● **Document text**
The Ahousaht First Nation, nestled on the wave-swept shores of western Vancouver Island, embarked on a cultural and economic renaissance Monday with the launch of a new Hot Springs Cove tour and symbolic renaming of an internationally renowned park.
Under the watchful eyes of orcas traversing their territory, the First Nation unveiled their new endeavour: Indigenous wildlife and hot springs tours at the famous Hot Springs Cove, a business move that will provide a long-awaited direct economic benefit to their community.
“So we have a pathway forward now. Right in our backyard for the next generations,” stated Richard George, a Hereditary Chief of the Ahousaht First Nation.
In a ceremony imbued with deep symbolism and respect, the Ahousaht Hereditary Chiefs, together with Roseanne Archibald, National Chief of the Assembly of First Nations, announced a significant name change.
Maquinna Marine Park, where Hot Springs Cove is located, will now bear a name that pays homage to the Ahousaht people: Nismaquin.
“Park was never supposed to be named after a hereditary chief. So what we’re doing today is historical, we’re changing the name to Nismaquin, which is the land that we care for. So this is a long time coming,” said George.
Archibald also voiced her support for the bold new vision.
“It really is a positive step and a really good step toward what I call economic reconciliation,” she said.
The unveiling of Ahous Adventures, an eco and cultural adventure tour company owned and operated by the Ahousaht Nation, heralds a fresh chapter for the community and for those who will visit the rejuvenated park.
Tourists from around the globe are expected to flock to Hot Springs Cove, which now exclusively opens its gates to Ahousaht members during early morning and evening hours.
As part of the immersive experience, visitors will learn about the cultural significance of the waters and local legends.
“There’s a lot of pieces here that we’re building upon moving forward,” George added, hinting at the ambitious plans ahead.
During the pandemic, the boardwalk leading to the Cove has seen $1 million in improvements. Now, the Ahousaht Nation looks forward to reaping the economic benefits from these waters, the same healing waters that have nurtured their people for generations.

(Stored entries)
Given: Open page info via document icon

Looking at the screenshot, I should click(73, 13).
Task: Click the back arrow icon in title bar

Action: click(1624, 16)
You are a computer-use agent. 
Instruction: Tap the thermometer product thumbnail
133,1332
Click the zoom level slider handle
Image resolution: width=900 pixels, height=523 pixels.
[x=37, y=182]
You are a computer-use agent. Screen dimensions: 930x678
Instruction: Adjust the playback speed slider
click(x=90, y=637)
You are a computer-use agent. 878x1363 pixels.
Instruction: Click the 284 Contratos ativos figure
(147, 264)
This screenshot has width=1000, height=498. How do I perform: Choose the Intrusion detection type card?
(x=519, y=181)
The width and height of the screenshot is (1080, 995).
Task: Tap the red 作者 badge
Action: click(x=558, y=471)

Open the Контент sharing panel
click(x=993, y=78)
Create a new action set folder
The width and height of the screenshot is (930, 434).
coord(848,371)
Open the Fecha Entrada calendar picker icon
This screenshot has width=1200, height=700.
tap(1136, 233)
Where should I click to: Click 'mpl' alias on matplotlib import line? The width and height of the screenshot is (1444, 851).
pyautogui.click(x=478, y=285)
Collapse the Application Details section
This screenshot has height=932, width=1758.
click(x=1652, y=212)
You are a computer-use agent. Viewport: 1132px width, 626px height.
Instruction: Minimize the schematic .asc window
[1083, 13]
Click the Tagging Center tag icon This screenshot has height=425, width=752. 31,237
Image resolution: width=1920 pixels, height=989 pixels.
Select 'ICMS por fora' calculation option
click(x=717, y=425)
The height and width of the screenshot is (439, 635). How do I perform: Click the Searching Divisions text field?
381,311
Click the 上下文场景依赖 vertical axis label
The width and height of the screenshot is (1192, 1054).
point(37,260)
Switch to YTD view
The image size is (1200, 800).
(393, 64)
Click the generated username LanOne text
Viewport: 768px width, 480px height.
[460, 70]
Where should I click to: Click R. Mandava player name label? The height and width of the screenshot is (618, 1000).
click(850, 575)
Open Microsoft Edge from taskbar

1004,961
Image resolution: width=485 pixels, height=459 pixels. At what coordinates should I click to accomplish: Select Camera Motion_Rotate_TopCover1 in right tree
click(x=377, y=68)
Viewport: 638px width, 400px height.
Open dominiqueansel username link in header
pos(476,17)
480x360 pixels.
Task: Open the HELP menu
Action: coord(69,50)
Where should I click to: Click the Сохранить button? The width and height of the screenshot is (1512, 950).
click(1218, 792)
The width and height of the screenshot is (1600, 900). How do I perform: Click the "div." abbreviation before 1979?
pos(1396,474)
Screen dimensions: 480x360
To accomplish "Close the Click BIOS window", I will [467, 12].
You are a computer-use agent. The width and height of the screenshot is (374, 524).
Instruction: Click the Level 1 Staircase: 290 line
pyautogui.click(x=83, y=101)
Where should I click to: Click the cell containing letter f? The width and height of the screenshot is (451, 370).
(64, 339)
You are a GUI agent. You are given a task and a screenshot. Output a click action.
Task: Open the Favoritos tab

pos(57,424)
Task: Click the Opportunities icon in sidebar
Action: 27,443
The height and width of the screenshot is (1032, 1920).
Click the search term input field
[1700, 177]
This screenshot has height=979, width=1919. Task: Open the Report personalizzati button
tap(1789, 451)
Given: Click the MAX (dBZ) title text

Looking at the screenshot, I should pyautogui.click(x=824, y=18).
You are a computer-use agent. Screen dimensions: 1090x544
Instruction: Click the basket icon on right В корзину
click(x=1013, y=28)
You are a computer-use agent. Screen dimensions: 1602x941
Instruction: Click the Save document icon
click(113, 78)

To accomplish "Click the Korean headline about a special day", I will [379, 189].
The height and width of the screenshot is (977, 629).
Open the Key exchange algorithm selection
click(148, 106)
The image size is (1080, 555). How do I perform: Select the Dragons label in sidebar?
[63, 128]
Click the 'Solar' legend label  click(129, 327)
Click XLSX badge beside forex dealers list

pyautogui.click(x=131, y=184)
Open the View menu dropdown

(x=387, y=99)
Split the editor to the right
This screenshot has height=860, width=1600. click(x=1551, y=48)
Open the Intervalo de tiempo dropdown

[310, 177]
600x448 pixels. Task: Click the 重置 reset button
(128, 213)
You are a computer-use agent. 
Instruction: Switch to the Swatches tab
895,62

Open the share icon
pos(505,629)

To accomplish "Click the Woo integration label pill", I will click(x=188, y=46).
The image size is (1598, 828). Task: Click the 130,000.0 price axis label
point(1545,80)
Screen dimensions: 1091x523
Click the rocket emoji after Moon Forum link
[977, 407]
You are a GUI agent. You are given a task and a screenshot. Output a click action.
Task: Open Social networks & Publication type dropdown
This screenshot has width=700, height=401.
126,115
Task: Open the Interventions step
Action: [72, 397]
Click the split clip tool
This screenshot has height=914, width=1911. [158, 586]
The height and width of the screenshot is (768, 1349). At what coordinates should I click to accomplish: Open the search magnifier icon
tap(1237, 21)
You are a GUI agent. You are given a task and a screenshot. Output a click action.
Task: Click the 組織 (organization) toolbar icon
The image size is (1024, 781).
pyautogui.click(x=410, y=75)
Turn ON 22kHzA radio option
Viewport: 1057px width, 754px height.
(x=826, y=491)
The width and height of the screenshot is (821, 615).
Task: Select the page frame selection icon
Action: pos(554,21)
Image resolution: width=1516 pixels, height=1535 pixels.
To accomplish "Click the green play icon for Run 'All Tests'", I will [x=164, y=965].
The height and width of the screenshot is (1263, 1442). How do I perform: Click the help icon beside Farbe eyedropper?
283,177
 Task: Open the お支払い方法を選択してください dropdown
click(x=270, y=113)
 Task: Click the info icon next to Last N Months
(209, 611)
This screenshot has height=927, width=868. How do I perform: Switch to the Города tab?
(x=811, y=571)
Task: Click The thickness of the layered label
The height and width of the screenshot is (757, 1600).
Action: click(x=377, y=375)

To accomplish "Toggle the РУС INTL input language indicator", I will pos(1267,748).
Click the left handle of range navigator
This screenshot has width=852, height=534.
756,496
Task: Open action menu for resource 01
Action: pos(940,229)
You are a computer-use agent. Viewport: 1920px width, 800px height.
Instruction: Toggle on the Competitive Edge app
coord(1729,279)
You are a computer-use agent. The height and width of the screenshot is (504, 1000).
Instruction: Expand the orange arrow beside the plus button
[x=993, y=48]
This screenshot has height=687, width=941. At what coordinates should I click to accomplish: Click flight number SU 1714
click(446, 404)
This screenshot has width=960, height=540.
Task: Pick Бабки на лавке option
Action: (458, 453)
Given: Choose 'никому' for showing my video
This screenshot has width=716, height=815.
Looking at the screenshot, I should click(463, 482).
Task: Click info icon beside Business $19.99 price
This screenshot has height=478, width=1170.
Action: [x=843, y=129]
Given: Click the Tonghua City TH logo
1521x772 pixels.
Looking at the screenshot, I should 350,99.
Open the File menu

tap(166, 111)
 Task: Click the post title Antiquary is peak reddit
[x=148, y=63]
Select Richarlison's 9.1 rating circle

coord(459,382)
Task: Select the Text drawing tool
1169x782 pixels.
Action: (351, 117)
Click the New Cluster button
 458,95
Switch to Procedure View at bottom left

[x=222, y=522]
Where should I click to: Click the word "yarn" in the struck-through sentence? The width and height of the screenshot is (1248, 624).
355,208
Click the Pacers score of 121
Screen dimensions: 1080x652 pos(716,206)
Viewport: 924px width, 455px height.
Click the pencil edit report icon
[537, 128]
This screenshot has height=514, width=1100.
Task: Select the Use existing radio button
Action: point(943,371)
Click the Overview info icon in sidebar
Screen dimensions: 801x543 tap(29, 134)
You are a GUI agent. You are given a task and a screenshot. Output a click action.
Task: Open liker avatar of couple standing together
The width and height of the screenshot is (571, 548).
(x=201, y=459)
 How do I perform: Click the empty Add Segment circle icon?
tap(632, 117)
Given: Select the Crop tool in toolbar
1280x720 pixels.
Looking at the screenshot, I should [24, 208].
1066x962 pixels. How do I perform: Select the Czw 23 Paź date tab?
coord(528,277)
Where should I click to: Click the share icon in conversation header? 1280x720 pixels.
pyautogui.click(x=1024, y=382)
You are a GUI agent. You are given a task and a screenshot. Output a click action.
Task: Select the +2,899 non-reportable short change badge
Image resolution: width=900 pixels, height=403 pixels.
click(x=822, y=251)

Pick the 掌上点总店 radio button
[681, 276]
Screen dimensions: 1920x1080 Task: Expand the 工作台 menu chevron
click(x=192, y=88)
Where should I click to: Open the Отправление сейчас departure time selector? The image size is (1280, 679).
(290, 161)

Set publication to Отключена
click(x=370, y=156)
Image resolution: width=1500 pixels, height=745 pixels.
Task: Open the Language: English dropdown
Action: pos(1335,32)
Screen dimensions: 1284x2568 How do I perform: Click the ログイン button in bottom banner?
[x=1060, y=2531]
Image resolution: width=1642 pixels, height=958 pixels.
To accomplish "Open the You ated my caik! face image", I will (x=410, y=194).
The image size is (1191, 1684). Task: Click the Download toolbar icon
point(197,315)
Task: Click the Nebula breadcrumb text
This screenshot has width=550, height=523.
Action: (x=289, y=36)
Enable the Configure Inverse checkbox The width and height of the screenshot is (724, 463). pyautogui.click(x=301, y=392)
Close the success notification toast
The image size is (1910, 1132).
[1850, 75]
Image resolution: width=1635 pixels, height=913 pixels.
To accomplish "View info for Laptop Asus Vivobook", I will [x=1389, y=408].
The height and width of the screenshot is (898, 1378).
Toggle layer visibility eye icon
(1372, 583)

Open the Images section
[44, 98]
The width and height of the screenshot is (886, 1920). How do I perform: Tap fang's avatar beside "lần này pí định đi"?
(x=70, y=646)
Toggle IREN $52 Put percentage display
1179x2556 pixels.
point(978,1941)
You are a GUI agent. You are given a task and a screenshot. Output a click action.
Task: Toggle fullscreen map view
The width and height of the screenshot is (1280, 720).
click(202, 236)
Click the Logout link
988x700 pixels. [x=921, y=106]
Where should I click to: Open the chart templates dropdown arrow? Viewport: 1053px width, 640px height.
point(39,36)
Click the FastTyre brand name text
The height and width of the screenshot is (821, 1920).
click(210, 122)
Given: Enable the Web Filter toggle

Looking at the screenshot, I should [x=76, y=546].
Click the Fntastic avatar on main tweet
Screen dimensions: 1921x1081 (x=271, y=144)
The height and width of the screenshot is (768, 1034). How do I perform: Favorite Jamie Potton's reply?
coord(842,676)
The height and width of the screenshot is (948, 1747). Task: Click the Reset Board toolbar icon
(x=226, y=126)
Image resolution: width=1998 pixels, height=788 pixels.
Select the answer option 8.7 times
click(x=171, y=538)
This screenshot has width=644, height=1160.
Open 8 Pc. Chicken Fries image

● **Your task**
List every place name that appears in the Hot Springs Cove article. Rely only on the Hot Springs Cove article to complete the work.

● **Worked solution**
- Vancouver Island
- Hot Springs Cove
- Maquinna Marine Park
- Nismaquin